6. Syekh an-Nabhani Ra menyatakan dalam Kitabnya Syawahid al-Haq dan Afdholus Sholawat, bahwa Syekh Abul Hasan asy-Syadzali Ra, Syekh Abul Abbas al-Mursy, Syekh Ibnu Athoillah as-Sakandari Ra, dan ulama’-ulama’ lainnya juga al-Ghouts Ra.
7. Di jam’iyyah-jam’iyyah tahlil yang ada dipedesaan tidak ketinggalan pasti menghadiahkan surat al-Fatihah kepada Sulthon Auliya’ Syekh Abdul Qodir Jailani Ra.
Mereka-mereka yang mempercayai para waliyulloh diatas, kira-kira dasarnya apa ?. .......... dan mungkin juga termasuk sampean salah satu dari mereka yang percaya, kira-kira apa dasar sampean ?. Sekiranya dasar sampean adalah kata ulama’ atau karena terdapat dalam kitab, maka dasar ulama’ dan kitab itu sendiri apa ?.

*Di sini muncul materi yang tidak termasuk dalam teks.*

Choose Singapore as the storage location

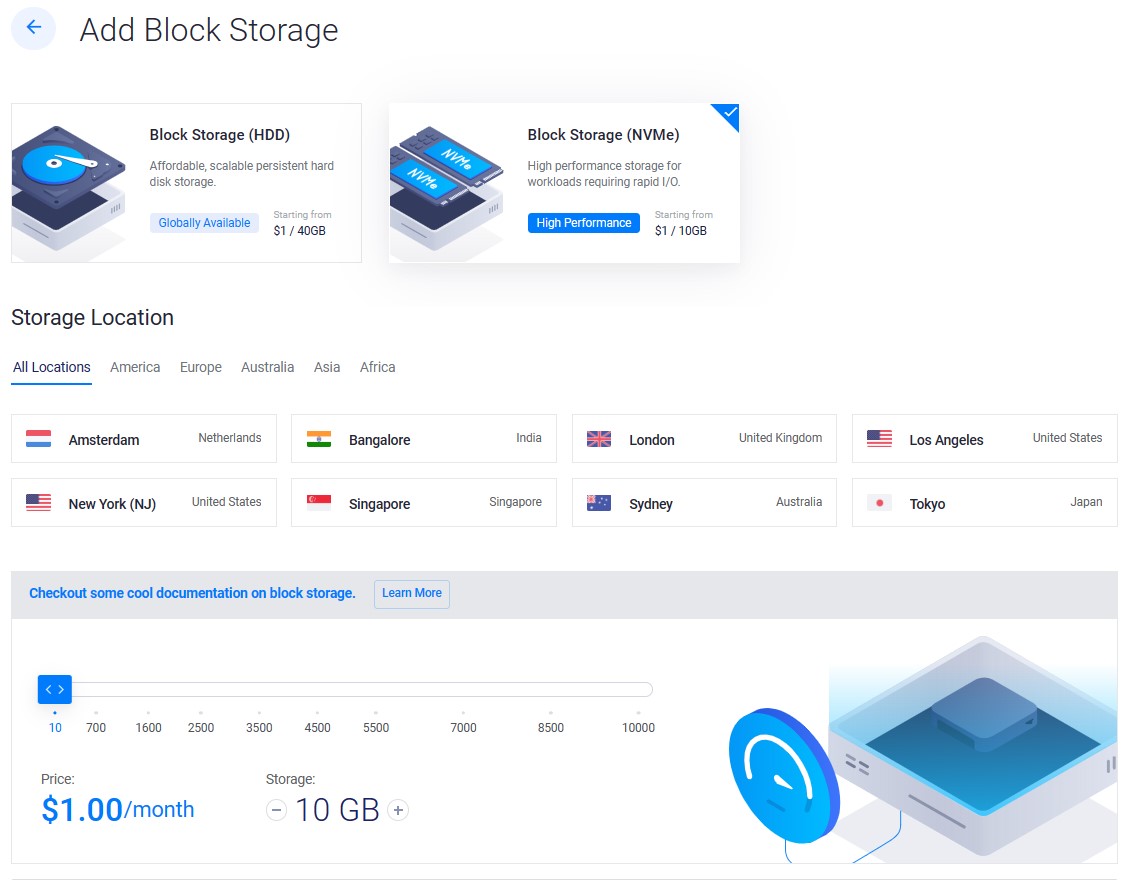(x=422, y=502)

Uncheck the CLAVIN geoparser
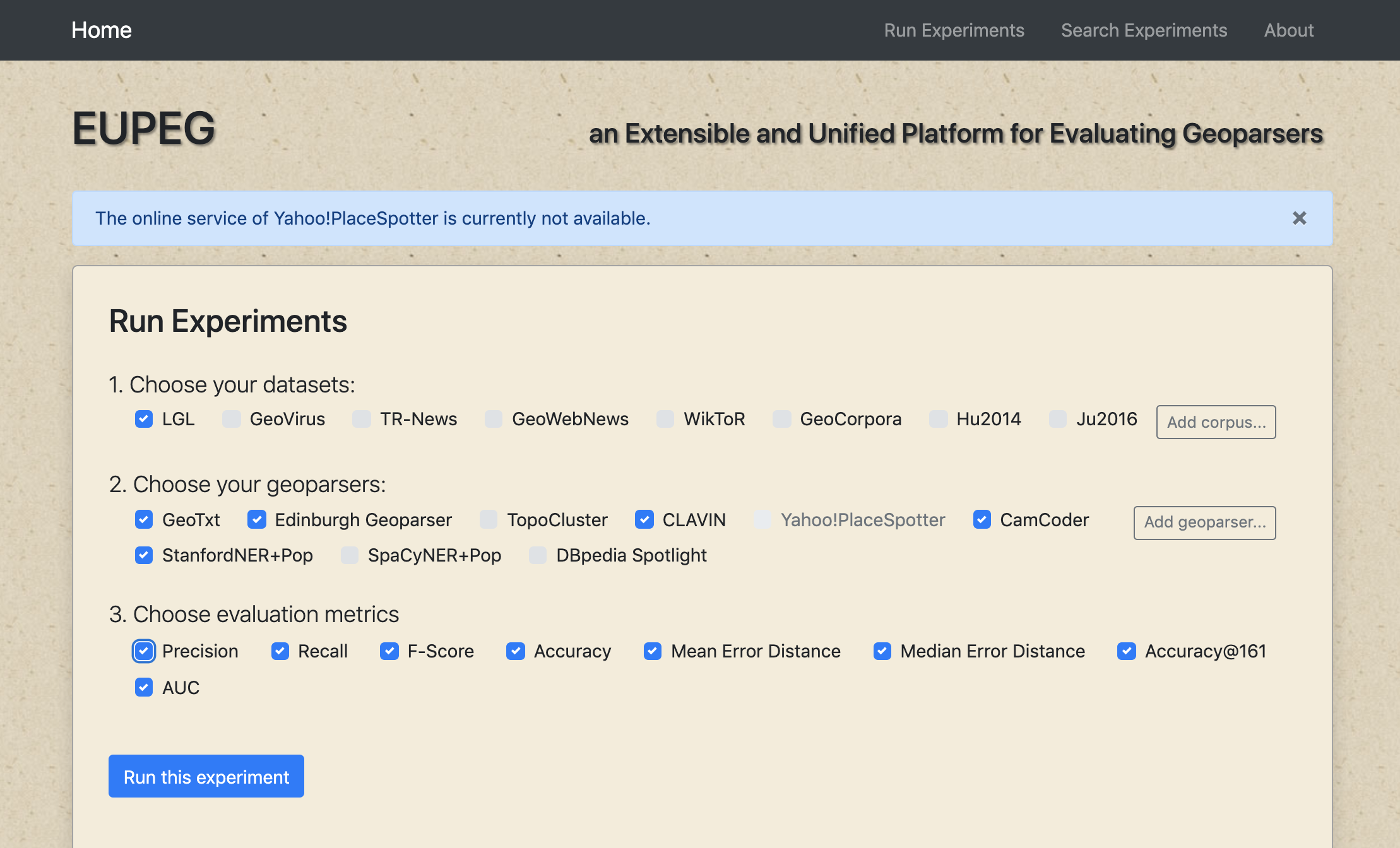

Jika dengan penjelasan yang sangat gamblang yang telah kami paparkan diatas, dan sampean tetap juga tidak percaya, tidak ada masalah dan tidak akan membatalkan ru’yah sholihahnya para beliau-beliau diatas dan sampean tidak boleh memaksakan kehendak kepada mereka, agar mereka membatalkan keyakinannya itu.
AF-FAATIHAH !.
يَآ اَيُّهَا الْغَوْثُ سَلاَ مُ اللهِ * عَلَيْكَ رَ بِّنِى بِاِذْنِ اللهِ
وَانْظُرْ اِلَيَّ سَيِّدِ ي بِنَظْرَةِ * مُوْصِلَةٍ لِّلْحَضْرَةِ الْعَلِيَّةِ
"YAA AYYUHAL GHOUTSU SALAAMULLOHI,
'ALAlKA ROBBlNII BI IDZNILLAHI; (3 kali)
WANDHUR ILAYYA SAYYIDII BINADHROH,
MUUSHILATIL-LILHADROTIL 'ALIYYAH."
Terjemah :
"Duhai Ghoutsu Zaman, kepangkuan-MU salam Alloh kuhaturkan; bimbing, bimbing dan didiklah diriku dengan izin Alloh;
Dan arahkan pancaran sinar-nadroh-MU kepadaku yaa Sayyidii,
radiasi batin yang mewushulkan aku, sadar kehadirot Maha Luhur Tuhanku.”